When we moved into our home, the first thing I wanted to do was replace the kitchen backsplash.

The builder-grade mosaic design didn't have any discernible pattern and it felt busy, especially because our kitchen is open to our living room and it's the first thing you see when you walk in the front door.

But I was always told that replacing the backsplash would be difficult: You needed to demo the whole area, replace the drywall, use mortar to affix the new tile, and then grout over the whole thing. Different contractors all told me it would cost thousands of dollars, with one even estimating that it could cost as much as $7,000 for the job given the size of our kitchen.

Yet I did it all by myself for $600 by tiling over my tile.

 

Here's how I did it.

My first step, like with all DIY projects, was researching everything I could about it. I knew I didn't want peel-and-stick tile, but I kept seeing that it wasn't recommended to mortar over your existing tile.

Enter the adhesive tile mat.

While I used the brand Bondera, which retails for about $20 a roll, you could also find similar products like MusselBound, both of which are sold at most hardware stores. For reference, the square footage of our kitchen backsplash required roughly four rolls of Bondera and we still had half a roll leftover.

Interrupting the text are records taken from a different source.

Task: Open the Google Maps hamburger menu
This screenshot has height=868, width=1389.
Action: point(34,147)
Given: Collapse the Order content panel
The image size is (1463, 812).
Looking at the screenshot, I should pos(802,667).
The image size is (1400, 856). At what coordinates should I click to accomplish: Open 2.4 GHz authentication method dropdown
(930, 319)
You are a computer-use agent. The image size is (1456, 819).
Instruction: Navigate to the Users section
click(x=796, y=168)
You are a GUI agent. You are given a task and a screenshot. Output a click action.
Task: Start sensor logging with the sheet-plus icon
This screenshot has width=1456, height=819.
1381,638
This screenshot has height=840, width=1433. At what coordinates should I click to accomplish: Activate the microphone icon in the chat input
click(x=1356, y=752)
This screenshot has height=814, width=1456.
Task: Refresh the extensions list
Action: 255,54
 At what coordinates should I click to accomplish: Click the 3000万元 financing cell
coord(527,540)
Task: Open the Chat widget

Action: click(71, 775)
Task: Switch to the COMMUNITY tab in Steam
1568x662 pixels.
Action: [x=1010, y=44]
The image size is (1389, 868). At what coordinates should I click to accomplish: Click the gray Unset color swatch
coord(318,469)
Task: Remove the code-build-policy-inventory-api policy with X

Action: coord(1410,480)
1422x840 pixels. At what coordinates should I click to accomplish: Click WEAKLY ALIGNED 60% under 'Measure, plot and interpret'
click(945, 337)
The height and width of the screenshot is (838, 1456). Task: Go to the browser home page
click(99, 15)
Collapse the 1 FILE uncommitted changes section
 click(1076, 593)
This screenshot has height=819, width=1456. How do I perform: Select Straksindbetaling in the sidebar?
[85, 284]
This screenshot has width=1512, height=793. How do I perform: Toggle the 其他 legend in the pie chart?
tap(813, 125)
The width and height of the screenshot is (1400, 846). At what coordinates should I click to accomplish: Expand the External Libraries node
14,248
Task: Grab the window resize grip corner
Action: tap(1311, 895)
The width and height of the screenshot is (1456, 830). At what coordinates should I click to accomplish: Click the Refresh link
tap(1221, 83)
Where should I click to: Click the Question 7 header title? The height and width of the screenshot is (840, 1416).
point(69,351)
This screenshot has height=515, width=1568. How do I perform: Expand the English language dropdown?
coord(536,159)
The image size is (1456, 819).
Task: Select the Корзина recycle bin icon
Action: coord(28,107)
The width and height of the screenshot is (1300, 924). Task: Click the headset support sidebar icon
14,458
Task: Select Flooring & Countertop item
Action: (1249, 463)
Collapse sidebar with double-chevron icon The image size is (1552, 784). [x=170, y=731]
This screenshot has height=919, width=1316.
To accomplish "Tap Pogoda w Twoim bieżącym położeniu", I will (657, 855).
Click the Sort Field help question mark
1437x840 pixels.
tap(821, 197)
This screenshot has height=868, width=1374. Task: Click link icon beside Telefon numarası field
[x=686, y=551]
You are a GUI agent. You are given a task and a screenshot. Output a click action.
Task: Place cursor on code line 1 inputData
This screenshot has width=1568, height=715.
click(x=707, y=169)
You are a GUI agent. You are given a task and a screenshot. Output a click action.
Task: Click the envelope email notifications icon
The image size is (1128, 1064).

Whatever you use, what I liked about this product is it's essentially peel-and-stick tape, but for tile.

After cutting it down to size, you peel off the layer of film on the back and apply it to your tile. When you're ready to start tiling, peel back the top layer of film and press your tile into the product — it's so sticky that it'll stay put. You can watch me do it below:

 

Bondera says on its packaging that you'll want to grout immediately after applying the tile, but since the tile I chose was fairly thin and lightweight, I actually ended up waiting a day and everything turned out fine (motherhood and a full-time job will do that to you).

I used a standard pre-mixed white grout since I knew it would be the most forgiving against the white tiles I chose.

 

After allowing it to dry overnight, I cleaned up the remaining tile haze with a vinegar solution, caulked my seams, and sealed the tile.

 

Ultimately, I spent a total of $600 on the tile, Bondera, and grout, and the difference was staggering.

 

So — do I recommend tiling over tile? 100%.

tiling over tile before and after
The kitchen staged to sell (top) and our kitchen today (bottom).Megan Willett-Wei/Insider

We've now lived with this backsplash through the summer with no issues. While I did make a few minor mistakes — chief among them being my resistance to renting a wet saw and not getting perfectly straight tile cuts — the tile itself is in great shape and the difference to my kitchen design is night and day.